Start of SELECTED TEXT

A Sweet Shabbat Shmot Shalom
Dec 24, 2021
As we are now, amazingly, already in Shmot, I thought I’d share a D’var that I published a decade ago. You may read it in its entirety at my website or at the Arutz-Sheva/Israel National News website at the link below.
Time is short and the Jews are, as usual, in trouble. What does the Exodus teach us about what to do?
Yes, the Jews are in trouble both today and long ago, when we were slaves in Egypt. Apparently, Jews can be in trouble both as slaves and as citizens of our own Jewish state and as citizens of the world in an era in which a Jewish state exists. It's like a bad Jewish joke.
In Egypt, we are literally enslaved and we cannot save ourselves. We need God to save us --and God chooses a redeemer for us. This is how we, the "Hebrews" are pulled out of "Mitzrayim."
We have many midwives who free us from the narrow place of affliction so that we can be born as God's people.

End of SELECTED TEXT
Start of GIVEN DATA

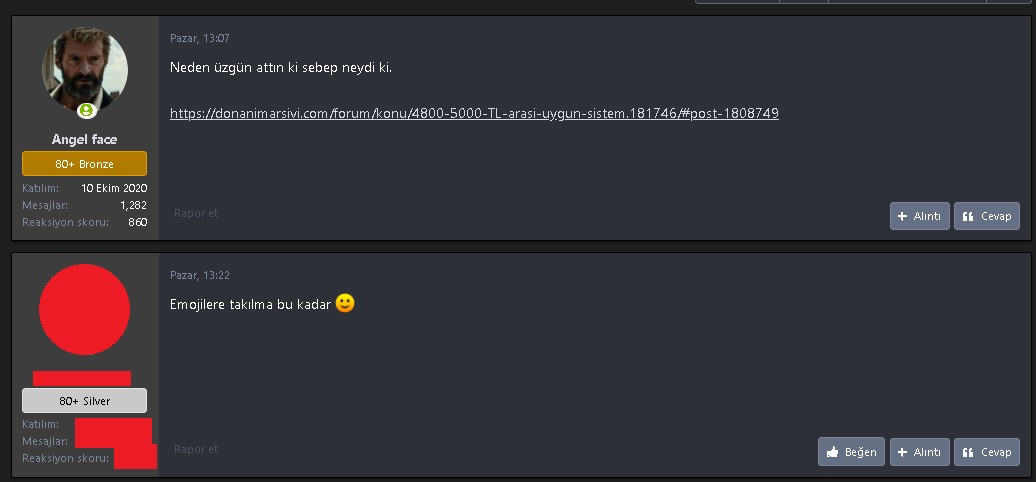
Task: Open the Pazar, 13:22 timestamp permalink
Action: point(200,275)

End of GIVEN DATA

**AIM**
In the Shabbat Shmot post above, where can the full D'var be read?

**COMPLETED TASK**
At the writer's website or at the Arutz-Sheva/Israel National News website.